== Segment start ==
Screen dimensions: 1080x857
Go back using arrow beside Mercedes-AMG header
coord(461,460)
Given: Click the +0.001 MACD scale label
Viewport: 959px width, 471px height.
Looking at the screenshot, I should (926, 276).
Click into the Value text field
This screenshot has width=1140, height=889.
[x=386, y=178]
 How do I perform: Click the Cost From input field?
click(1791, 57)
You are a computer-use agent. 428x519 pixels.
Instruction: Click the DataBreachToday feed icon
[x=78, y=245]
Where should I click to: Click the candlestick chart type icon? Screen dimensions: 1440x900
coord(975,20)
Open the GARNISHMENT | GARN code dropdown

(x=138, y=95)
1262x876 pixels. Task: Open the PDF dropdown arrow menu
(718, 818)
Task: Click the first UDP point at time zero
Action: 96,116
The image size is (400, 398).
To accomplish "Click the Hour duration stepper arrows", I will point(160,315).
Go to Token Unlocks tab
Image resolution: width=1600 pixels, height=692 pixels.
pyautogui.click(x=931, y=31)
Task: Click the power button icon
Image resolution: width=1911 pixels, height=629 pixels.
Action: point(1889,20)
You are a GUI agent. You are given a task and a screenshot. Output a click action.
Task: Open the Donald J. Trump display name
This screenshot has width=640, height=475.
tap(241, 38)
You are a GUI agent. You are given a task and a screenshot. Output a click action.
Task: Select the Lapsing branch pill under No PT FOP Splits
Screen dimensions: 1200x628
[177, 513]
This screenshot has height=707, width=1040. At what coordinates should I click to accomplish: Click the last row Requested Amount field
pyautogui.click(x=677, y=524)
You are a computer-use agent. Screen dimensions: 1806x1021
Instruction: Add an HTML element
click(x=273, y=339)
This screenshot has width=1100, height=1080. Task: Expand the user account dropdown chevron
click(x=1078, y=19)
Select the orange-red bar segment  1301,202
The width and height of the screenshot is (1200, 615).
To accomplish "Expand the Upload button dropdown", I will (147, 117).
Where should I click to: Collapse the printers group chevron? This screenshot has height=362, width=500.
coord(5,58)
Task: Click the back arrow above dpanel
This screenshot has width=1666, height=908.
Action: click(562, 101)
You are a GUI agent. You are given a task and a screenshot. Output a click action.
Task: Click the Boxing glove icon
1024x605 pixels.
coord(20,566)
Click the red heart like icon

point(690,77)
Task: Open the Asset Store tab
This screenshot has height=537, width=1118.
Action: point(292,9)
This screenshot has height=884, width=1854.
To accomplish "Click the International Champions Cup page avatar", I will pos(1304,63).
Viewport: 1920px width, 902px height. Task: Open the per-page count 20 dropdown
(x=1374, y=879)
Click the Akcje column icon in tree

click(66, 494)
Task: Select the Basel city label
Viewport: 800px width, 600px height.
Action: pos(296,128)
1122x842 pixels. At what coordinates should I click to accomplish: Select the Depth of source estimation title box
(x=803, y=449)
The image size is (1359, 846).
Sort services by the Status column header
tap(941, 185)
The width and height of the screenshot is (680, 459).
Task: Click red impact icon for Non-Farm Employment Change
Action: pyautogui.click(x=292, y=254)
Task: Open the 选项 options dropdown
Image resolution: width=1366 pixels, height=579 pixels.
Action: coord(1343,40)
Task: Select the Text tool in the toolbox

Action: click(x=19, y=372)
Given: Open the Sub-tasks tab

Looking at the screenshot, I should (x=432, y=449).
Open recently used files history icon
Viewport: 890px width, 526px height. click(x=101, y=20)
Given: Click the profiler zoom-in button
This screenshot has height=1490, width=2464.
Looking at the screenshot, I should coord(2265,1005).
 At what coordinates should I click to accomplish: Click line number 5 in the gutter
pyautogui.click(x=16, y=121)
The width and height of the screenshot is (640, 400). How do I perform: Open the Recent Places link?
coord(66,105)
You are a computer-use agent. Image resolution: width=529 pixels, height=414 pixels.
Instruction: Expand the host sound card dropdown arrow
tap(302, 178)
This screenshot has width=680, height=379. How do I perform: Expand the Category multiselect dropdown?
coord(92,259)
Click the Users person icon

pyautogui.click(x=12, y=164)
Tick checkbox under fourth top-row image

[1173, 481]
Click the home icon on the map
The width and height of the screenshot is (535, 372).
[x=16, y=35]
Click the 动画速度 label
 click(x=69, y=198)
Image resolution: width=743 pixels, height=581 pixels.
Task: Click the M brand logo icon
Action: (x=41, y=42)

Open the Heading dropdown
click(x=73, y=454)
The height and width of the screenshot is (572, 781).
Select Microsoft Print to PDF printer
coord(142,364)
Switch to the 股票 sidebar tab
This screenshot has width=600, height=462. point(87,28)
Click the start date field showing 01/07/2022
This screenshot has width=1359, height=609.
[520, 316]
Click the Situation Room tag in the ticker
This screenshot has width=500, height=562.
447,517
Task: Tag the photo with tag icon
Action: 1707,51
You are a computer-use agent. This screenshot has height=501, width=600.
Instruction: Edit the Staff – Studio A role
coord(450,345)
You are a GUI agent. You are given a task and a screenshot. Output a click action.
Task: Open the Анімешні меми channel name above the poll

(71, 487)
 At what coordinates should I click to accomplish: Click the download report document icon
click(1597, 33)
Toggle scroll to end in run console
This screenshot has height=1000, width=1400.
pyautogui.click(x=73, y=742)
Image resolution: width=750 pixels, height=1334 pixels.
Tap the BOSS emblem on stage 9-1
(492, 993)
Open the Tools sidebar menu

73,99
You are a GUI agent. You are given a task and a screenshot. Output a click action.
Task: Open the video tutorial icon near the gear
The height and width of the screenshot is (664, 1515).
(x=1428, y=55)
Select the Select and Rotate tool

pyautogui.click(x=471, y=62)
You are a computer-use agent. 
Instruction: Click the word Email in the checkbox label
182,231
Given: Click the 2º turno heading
== Segment end ==
**What is being asked**
Please repeat the complete material exactly, with nothing omitted.

**Expected answer**
Screen dimensions: 1080x857
Go back using arrow beside Mercedes-AMG header
coord(461,460)
Given: Click the +0.001 MACD scale label
Viewport: 959px width, 471px height.
Looking at the screenshot, I should (926, 276).
Click into the Value text field
This screenshot has width=1140, height=889.
[x=386, y=178]
 How do I perform: Click the Cost From input field?
click(1791, 57)
You are a computer-use agent. 428x519 pixels.
Instruction: Click the DataBreachToday feed icon
[x=78, y=245]
Where should I click to: Click the candlestick chart type icon? Screen dimensions: 1440x900
coord(975,20)
Open the GARNISHMENT | GARN code dropdown

(x=138, y=95)
1262x876 pixels. Task: Open the PDF dropdown arrow menu
(718, 818)
Task: Click the first UDP point at time zero
Action: 96,116
The image size is (400, 398).
To accomplish "Click the Hour duration stepper arrows", I will point(160,315).
Go to Token Unlocks tab
Image resolution: width=1600 pixels, height=692 pixels.
pyautogui.click(x=931, y=31)
Task: Click the power button icon
Image resolution: width=1911 pixels, height=629 pixels.
Action: point(1889,20)
You are a GUI agent. You are given a task and a screenshot. Output a click action.
Task: Open the Donald J. Trump display name
This screenshot has width=640, height=475.
tap(241, 38)
You are a GUI agent. You are given a task and a screenshot. Output a click action.
Task: Select the Lapsing branch pill under No PT FOP Splits
Screen dimensions: 1200x628
[177, 513]
This screenshot has height=707, width=1040. At what coordinates should I click to accomplish: Click the last row Requested Amount field
pyautogui.click(x=677, y=524)
You are a computer-use agent. Screen dimensions: 1806x1021
Instruction: Add an HTML element
click(x=273, y=339)
This screenshot has width=1100, height=1080. Task: Expand the user account dropdown chevron
click(x=1078, y=19)
Select the orange-red bar segment  1301,202
The width and height of the screenshot is (1200, 615).
To accomplish "Expand the Upload button dropdown", I will (147, 117).
Where should I click to: Collapse the printers group chevron? This screenshot has height=362, width=500.
coord(5,58)
Task: Click the back arrow above dpanel
This screenshot has width=1666, height=908.
Action: click(562, 101)
You are a GUI agent. You are given a task and a screenshot. Output a click action.
Task: Click the Boxing glove icon
1024x605 pixels.
coord(20,566)
Click the red heart like icon

point(690,77)
Task: Open the Asset Store tab
This screenshot has height=537, width=1118.
Action: point(292,9)
This screenshot has height=884, width=1854.
To accomplish "Click the International Champions Cup page avatar", I will pos(1304,63).
Viewport: 1920px width, 902px height. Task: Open the per-page count 20 dropdown
(x=1374, y=879)
Click the Akcje column icon in tree

click(66, 494)
Task: Select the Basel city label
Viewport: 800px width, 600px height.
Action: pos(296,128)
1122x842 pixels. At what coordinates should I click to accomplish: Select the Depth of source estimation title box
(x=803, y=449)
The image size is (1359, 846).
Sort services by the Status column header
tap(941, 185)
The width and height of the screenshot is (680, 459).
Task: Click red impact icon for Non-Farm Employment Change
Action: pyautogui.click(x=292, y=254)
Task: Open the 选项 options dropdown
Image resolution: width=1366 pixels, height=579 pixels.
Action: coord(1343,40)
Task: Select the Text tool in the toolbox

Action: click(x=19, y=372)
Given: Open the Sub-tasks tab

Looking at the screenshot, I should (x=432, y=449).
Open recently used files history icon
Viewport: 890px width, 526px height. click(x=101, y=20)
Given: Click the profiler zoom-in button
This screenshot has height=1490, width=2464.
Looking at the screenshot, I should coord(2265,1005).
 At what coordinates should I click to accomplish: Click line number 5 in the gutter
pyautogui.click(x=16, y=121)
The width and height of the screenshot is (640, 400). How do I perform: Open the Recent Places link?
coord(66,105)
You are a computer-use agent. Image resolution: width=529 pixels, height=414 pixels.
Instruction: Expand the host sound card dropdown arrow
tap(302, 178)
This screenshot has width=680, height=379. How do I perform: Expand the Category multiselect dropdown?
coord(92,259)
Click the Users person icon

pyautogui.click(x=12, y=164)
Tick checkbox under fourth top-row image

[1173, 481]
Click the home icon on the map
The width and height of the screenshot is (535, 372).
[x=16, y=35]
Click the 动画速度 label
 click(x=69, y=198)
Image resolution: width=743 pixels, height=581 pixels.
Task: Click the M brand logo icon
Action: (x=41, y=42)

Open the Heading dropdown
click(x=73, y=454)
The height and width of the screenshot is (572, 781).
Select Microsoft Print to PDF printer
coord(142,364)
Switch to the 股票 sidebar tab
This screenshot has width=600, height=462. point(87,28)
Click the start date field showing 01/07/2022
This screenshot has width=1359, height=609.
[520, 316]
Click the Situation Room tag in the ticker
This screenshot has width=500, height=562.
447,517
Task: Tag the photo with tag icon
Action: 1707,51
You are a computer-use agent. This screenshot has height=501, width=600.
Instruction: Edit the Staff – Studio A role
coord(450,345)
You are a GUI agent. You are given a task and a screenshot. Output a click action.
Task: Open the Анімешні меми channel name above the poll

(71, 487)
 At what coordinates should I click to accomplish: Click the download report document icon
click(1597, 33)
Toggle scroll to end in run console
This screenshot has height=1000, width=1400.
pyautogui.click(x=73, y=742)
Image resolution: width=750 pixels, height=1334 pixels.
Tap the BOSS emblem on stage 9-1
(492, 993)
Open the Tools sidebar menu

73,99
You are a GUI agent. You are given a task and a screenshot. Output a click action.
Task: Open the video tutorial icon near the gear
The height and width of the screenshot is (664, 1515).
(x=1428, y=55)
Select the Select and Rotate tool

pyautogui.click(x=471, y=62)
You are a computer-use agent. 
Instruction: Click the word Email in the checkbox label
182,231
Given: Click the 2º turno heading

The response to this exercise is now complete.